- [The input]:
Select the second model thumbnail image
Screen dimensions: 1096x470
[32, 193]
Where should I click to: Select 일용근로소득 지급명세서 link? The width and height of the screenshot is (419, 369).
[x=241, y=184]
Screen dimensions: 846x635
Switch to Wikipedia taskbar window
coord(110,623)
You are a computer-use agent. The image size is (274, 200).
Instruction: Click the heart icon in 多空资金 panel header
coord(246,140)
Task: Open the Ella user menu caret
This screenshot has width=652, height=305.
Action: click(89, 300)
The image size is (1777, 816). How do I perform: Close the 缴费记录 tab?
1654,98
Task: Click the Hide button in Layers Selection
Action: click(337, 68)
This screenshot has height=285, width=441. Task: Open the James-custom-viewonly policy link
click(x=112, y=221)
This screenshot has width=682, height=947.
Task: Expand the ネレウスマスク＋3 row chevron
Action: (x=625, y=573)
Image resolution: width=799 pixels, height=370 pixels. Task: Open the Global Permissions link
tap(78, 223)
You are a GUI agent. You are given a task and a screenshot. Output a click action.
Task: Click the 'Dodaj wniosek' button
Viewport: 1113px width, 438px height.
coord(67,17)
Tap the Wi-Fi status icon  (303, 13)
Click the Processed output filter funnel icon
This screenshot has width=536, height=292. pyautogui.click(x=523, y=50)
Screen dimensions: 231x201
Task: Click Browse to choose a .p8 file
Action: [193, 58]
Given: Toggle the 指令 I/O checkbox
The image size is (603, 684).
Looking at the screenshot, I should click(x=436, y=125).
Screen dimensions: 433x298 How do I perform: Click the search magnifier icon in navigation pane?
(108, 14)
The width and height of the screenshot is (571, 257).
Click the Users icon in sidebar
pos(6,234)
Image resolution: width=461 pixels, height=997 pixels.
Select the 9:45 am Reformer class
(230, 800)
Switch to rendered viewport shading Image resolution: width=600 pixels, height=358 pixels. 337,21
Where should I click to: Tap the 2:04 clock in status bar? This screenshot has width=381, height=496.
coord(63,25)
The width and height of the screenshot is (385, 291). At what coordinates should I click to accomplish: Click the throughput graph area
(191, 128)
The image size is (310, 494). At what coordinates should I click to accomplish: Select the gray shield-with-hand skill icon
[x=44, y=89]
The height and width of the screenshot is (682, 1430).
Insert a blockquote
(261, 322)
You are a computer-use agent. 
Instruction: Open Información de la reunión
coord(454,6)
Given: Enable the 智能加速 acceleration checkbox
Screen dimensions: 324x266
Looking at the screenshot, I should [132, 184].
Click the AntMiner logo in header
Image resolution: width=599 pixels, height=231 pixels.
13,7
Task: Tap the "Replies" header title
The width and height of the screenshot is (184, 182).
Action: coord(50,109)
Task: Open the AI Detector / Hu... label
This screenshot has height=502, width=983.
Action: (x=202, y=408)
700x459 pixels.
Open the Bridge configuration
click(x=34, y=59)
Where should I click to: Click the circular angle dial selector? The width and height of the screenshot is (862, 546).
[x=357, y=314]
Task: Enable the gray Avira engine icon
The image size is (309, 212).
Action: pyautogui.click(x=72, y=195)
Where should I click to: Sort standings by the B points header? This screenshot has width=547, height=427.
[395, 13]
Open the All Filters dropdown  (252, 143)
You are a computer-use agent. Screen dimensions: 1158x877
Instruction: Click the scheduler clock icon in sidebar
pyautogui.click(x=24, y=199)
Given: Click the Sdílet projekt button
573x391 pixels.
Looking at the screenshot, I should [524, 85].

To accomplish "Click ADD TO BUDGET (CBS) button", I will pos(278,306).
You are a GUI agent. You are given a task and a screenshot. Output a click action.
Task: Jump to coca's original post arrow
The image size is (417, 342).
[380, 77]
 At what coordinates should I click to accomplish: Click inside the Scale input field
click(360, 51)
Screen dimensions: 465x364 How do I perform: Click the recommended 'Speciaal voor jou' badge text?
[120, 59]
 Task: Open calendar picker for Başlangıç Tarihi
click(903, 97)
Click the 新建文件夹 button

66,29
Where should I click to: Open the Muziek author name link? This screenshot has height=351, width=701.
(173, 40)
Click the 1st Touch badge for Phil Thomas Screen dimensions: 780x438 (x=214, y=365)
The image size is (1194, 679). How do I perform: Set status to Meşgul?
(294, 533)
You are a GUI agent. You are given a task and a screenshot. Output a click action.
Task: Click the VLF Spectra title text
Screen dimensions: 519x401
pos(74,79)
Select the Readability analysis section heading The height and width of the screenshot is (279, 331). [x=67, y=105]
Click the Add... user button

- [Task directions]:
Taking care to match every character, output all of the entries above.

- [Solution to this exercise]:
Select the second model thumbnail image
Screen dimensions: 1096x470
[32, 193]
Where should I click to: Select 일용근로소득 지급명세서 link? The width and height of the screenshot is (419, 369).
[x=241, y=184]
Screen dimensions: 846x635
Switch to Wikipedia taskbar window
coord(110,623)
You are a computer-use agent. The image size is (274, 200).
Instruction: Click the heart icon in 多空资金 panel header
coord(246,140)
Task: Open the Ella user menu caret
This screenshot has width=652, height=305.
Action: click(89, 300)
The image size is (1777, 816). How do I perform: Close the 缴费记录 tab?
1654,98
Task: Click the Hide button in Layers Selection
Action: click(337, 68)
This screenshot has height=285, width=441. Task: Open the James-custom-viewonly policy link
click(x=112, y=221)
This screenshot has width=682, height=947.
Task: Expand the ネレウスマスク＋3 row chevron
Action: (x=625, y=573)
Image resolution: width=799 pixels, height=370 pixels. Task: Open the Global Permissions link
tap(78, 223)
You are a GUI agent. You are given a task and a screenshot. Output a click action.
Task: Click the 'Dodaj wniosek' button
Viewport: 1113px width, 438px height.
coord(67,17)
Tap the Wi-Fi status icon  (303, 13)
Click the Processed output filter funnel icon
This screenshot has width=536, height=292. pyautogui.click(x=523, y=50)
Screen dimensions: 231x201
Task: Click Browse to choose a .p8 file
Action: [193, 58]
Given: Toggle the 指令 I/O checkbox
The image size is (603, 684).
Looking at the screenshot, I should click(x=436, y=125).
Screen dimensions: 433x298 How do I perform: Click the search magnifier icon in navigation pane?
(108, 14)
The width and height of the screenshot is (571, 257).
Click the Users icon in sidebar
pos(6,234)
Image resolution: width=461 pixels, height=997 pixels.
Select the 9:45 am Reformer class
(230, 800)
Switch to rendered viewport shading Image resolution: width=600 pixels, height=358 pixels. 337,21
Where should I click to: Tap the 2:04 clock in status bar? This screenshot has width=381, height=496.
coord(63,25)
The width and height of the screenshot is (385, 291). At what coordinates should I click to accomplish: Click the throughput graph area
(191, 128)
The image size is (310, 494). At what coordinates should I click to accomplish: Select the gray shield-with-hand skill icon
[x=44, y=89]
The height and width of the screenshot is (682, 1430).
Insert a blockquote
(261, 322)
You are a computer-use agent. 
Instruction: Open Información de la reunión
coord(454,6)
Given: Enable the 智能加速 acceleration checkbox
Screen dimensions: 324x266
Looking at the screenshot, I should [132, 184].
Click the AntMiner logo in header
Image resolution: width=599 pixels, height=231 pixels.
13,7
Task: Tap the "Replies" header title
The width and height of the screenshot is (184, 182).
Action: coord(50,109)
Task: Open the AI Detector / Hu... label
This screenshot has height=502, width=983.
Action: (x=202, y=408)
700x459 pixels.
Open the Bridge configuration
click(x=34, y=59)
Where should I click to: Click the circular angle dial selector? The width and height of the screenshot is (862, 546).
[x=357, y=314]
Task: Enable the gray Avira engine icon
The image size is (309, 212).
Action: pyautogui.click(x=72, y=195)
Where should I click to: Sort standings by the B points header? This screenshot has width=547, height=427.
[395, 13]
Open the All Filters dropdown  (252, 143)
You are a computer-use agent. Screen dimensions: 1158x877
Instruction: Click the scheduler clock icon in sidebar
pyautogui.click(x=24, y=199)
Given: Click the Sdílet projekt button
573x391 pixels.
Looking at the screenshot, I should [524, 85].

To accomplish "Click ADD TO BUDGET (CBS) button", I will pos(278,306).
You are a GUI agent. You are given a task and a screenshot. Output a click action.
Task: Jump to coca's original post arrow
The image size is (417, 342).
[380, 77]
 At what coordinates should I click to accomplish: Click inside the Scale input field
click(360, 51)
Screen dimensions: 465x364 How do I perform: Click the recommended 'Speciaal voor jou' badge text?
[120, 59]
 Task: Open calendar picker for Başlangıç Tarihi
click(903, 97)
Click the 新建文件夹 button

66,29
Where should I click to: Open the Muziek author name link? This screenshot has height=351, width=701.
(173, 40)
Click the 1st Touch badge for Phil Thomas Screen dimensions: 780x438 (x=214, y=365)
The image size is (1194, 679). How do I perform: Set status to Meşgul?
(294, 533)
You are a GUI agent. You are given a task and a screenshot. Output a click action.
Task: Click the VLF Spectra title text
Screen dimensions: 519x401
pos(74,79)
Select the Readability analysis section heading The height and width of the screenshot is (279, 331). [x=67, y=105]
Click the Add... user button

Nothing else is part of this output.